Setting up intelligent traffic lights throughout the city, creating a surface metro line, and rehabilitating 50 kilometers of tram lines are three of the major infrastructure projects that the Bucharest City Hall plans to undertake in the near future, mayor Nicuşor Dan said in a recent interview with Digi24 TV. He added that these projects are due to be finalized by 2024.
Another essential infrastructure project for Capital is the A0 motorway (Bucharest’s new ring road), which is under the coordination of the Transport Ministry.
“We still have the A0 motorway and we also have a joint project with the Ilfov County Council and the Ministry of Transportation, some big exits to be built up to the A0 motorway, in order to take the pressure off certain high-demand boulevards, such as the Magheru Boulevard,” said Nicușor Dan.
The mayor also spoke about his plan with regard to the city’s parking issues, stating that “the solution for Bucharest is, in my opinion, and there is political agreement on this, a parking fee which is proportional to the importance of the public place where you are parking, and our strategy goes in that direction.” He did not reveal the value of these parking fees, explaining that a decision has yet to be made by the General Council and that this decision will be made soon.
Asked if he would like to serve a second term, Nicușor Dan said that he would, but that the possibility of being re-elected in the future is less important than focusing on the current state of things: “I'm a polite man and I answer questions when I'm asked. Do I want a second term? I do, but that's not what's important. What is important is that I respond to the expectations of the people of Bucharest. I want to do as many things as possible to solve the problems of the citizens of Bucharest.”
According to a recent survey conducted by the Center for Urban and Regional Sociology (CURS), which asked participants to rate how they believe things are going in the country, and in the capital specifically, a majority of people said they were disappointed with Nicușor Dan.
When asked how they rate the work of Nicușor Dan since he was elected mayor, 76% of people responded negatively: 14% responded that they think he has been a “very bad” mayor so far, and 62% responded that he has been a “bad” mayor. While only a small percentage thought of him positively: 19% said that his activity as mayor has been “good”, 3% said that he has been “very good”.
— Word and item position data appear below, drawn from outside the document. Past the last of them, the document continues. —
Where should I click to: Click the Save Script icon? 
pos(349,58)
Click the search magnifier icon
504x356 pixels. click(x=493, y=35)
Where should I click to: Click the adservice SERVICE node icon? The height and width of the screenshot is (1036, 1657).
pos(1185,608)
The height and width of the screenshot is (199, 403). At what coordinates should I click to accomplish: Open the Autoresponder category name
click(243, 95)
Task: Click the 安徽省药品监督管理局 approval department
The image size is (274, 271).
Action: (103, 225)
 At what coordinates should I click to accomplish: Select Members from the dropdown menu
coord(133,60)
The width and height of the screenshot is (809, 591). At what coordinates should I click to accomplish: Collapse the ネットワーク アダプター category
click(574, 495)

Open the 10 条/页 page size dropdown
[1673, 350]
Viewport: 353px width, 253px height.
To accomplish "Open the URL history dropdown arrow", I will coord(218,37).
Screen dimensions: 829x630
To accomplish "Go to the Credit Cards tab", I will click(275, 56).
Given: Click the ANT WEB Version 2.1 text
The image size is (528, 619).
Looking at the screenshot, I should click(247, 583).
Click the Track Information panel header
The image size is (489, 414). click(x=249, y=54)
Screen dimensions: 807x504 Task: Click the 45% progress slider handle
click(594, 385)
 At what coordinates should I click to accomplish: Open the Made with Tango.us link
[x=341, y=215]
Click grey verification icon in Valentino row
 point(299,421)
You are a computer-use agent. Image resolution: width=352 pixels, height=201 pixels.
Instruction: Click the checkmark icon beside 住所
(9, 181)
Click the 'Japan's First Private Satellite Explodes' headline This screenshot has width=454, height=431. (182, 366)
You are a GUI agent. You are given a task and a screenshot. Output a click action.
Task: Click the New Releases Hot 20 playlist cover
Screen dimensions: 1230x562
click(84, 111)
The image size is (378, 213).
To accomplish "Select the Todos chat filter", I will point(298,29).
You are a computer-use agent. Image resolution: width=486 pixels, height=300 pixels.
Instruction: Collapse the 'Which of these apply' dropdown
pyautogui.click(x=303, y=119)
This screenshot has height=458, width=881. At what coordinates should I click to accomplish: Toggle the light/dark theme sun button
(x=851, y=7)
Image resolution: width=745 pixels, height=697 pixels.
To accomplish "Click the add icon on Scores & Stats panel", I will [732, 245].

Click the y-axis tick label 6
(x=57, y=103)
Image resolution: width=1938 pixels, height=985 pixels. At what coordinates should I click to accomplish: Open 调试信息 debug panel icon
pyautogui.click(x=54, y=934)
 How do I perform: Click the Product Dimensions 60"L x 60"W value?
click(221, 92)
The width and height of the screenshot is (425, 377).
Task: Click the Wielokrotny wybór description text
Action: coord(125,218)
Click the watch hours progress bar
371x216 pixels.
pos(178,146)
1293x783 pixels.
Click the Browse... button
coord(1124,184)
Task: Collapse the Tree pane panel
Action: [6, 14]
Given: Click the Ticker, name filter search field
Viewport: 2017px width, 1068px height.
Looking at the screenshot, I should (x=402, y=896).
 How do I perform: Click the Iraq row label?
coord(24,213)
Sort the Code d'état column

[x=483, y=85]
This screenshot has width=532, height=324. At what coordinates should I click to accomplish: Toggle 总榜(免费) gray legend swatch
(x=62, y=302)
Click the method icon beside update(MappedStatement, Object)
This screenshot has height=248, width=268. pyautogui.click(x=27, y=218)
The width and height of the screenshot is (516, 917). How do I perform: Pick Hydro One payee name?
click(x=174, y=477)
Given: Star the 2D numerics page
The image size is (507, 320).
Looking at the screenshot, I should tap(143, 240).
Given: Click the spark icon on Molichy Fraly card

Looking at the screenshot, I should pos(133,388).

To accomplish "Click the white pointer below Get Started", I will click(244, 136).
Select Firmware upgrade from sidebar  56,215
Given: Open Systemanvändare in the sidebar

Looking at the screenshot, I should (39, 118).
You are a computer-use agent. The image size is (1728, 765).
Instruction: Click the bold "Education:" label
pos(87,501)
Participants in the survey were also asked what they consider to be the main issues in Bucharest. Nearly a quarter of the capital's residents (24%), stated that traffic is the biggest problem, followed by the lack of cleanliness (12%), the lack of parking spaces (9%), pollution (8%), trash collection (8%), heating (8%), and poor main roads (8%).
The CURS survey questioned a sample of 1,005 voters, aged 18 and over, through Computer Assisted Telephone Interviewing between June 7-17. It has a maximum margin of error of +/-3.1%, and a confidence level of 95%.
The Bucharest mayor says he is aware of his current negative image, but maintains that he has been doing the best he can with a city that “has a lot of structural problems due to a lack of involvement and lack of funding.”
Asked what he has managed to do during his term up until now, Nicușor Dan said that it seems to him that he has done three important things, which he listed: “Number one, we found a bankrupt city hall and got it out of debt. That means we now have credibility in the market. Finally, construction companies want to work with us. The second thing, which is not very visible, but is extremely important, is in the area of urban planning: Bucharest has had a speculative, chaotic development, which has led to 10-storey blocks on 7-meter wide streets, extremely crowded neighborhoods, traffic congestion, and destruction of green spaces. By suspending the district Urbanist Zonal Planning (PUZ) projects we stopped this practice. And number three, we have managed to direct investments towards the structural problems of Bucharest, into real solutions for these structural issues.”